DATA LISTING Block Start
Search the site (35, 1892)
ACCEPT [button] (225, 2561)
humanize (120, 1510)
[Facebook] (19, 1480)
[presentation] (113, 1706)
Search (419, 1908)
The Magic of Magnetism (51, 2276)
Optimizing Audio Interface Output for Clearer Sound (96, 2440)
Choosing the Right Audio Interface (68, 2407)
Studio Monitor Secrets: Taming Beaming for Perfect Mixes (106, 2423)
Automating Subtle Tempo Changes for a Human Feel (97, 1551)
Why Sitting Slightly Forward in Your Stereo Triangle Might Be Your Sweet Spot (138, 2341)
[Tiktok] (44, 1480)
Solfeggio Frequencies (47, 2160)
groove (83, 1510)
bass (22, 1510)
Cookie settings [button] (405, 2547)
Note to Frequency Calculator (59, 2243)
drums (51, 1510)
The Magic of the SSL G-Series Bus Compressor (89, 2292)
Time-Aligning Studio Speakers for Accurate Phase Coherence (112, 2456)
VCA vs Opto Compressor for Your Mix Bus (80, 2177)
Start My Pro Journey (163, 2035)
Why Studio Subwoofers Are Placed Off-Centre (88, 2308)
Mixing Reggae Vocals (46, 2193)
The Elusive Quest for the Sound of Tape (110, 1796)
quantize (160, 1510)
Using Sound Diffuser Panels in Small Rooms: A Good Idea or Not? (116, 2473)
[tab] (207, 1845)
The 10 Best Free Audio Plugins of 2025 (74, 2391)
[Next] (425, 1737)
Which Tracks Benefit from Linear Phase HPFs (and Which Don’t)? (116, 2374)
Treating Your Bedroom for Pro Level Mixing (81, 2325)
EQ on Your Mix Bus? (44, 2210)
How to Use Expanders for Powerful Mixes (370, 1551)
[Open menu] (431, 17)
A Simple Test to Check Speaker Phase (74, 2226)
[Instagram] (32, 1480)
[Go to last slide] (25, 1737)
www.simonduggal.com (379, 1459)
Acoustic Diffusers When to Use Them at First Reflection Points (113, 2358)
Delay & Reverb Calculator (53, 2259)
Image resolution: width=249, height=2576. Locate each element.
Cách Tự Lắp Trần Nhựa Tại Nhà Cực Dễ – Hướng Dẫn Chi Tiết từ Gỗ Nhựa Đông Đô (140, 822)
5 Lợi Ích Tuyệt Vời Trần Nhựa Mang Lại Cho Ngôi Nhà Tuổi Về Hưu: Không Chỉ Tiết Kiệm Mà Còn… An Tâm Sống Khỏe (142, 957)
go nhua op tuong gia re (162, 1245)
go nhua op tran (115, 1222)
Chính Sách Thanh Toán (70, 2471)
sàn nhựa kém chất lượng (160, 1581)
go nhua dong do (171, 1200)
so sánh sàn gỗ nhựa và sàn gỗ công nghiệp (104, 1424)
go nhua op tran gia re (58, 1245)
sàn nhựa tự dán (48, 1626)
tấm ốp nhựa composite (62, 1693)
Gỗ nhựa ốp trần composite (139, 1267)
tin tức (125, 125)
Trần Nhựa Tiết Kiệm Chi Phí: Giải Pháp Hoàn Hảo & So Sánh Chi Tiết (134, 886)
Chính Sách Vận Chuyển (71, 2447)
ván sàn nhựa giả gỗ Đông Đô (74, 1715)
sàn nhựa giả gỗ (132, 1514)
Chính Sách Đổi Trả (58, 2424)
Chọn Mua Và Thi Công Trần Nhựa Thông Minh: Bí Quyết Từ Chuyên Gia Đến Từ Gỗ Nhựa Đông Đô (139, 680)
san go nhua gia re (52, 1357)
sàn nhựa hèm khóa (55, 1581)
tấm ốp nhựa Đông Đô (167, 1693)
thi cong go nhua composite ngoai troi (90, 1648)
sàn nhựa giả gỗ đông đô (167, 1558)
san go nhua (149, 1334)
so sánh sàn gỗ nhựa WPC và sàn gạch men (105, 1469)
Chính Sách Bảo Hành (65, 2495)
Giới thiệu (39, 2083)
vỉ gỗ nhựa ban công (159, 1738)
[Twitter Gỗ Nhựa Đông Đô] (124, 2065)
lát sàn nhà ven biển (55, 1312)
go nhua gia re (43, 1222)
DATA LISTING Block End
=== DIRECTIONS FOR THIS TASK ===
List every line in the records above that contains the word "Kiệm".

=== TASK OUTPUT ===
5 Lợi Ích Tuyệt Vời Trần Nhựa Mang Lại Cho Ngôi Nhà Tuổi Về Hưu: Không Chỉ Tiết Kiệm Mà Còn… An Tâm Sống Khỏe (142, 957)
Trần Nhựa Tiết Kiệm Chi Phí: Giải Pháp Hoàn Hảo & So Sánh Chi Tiết (134, 886)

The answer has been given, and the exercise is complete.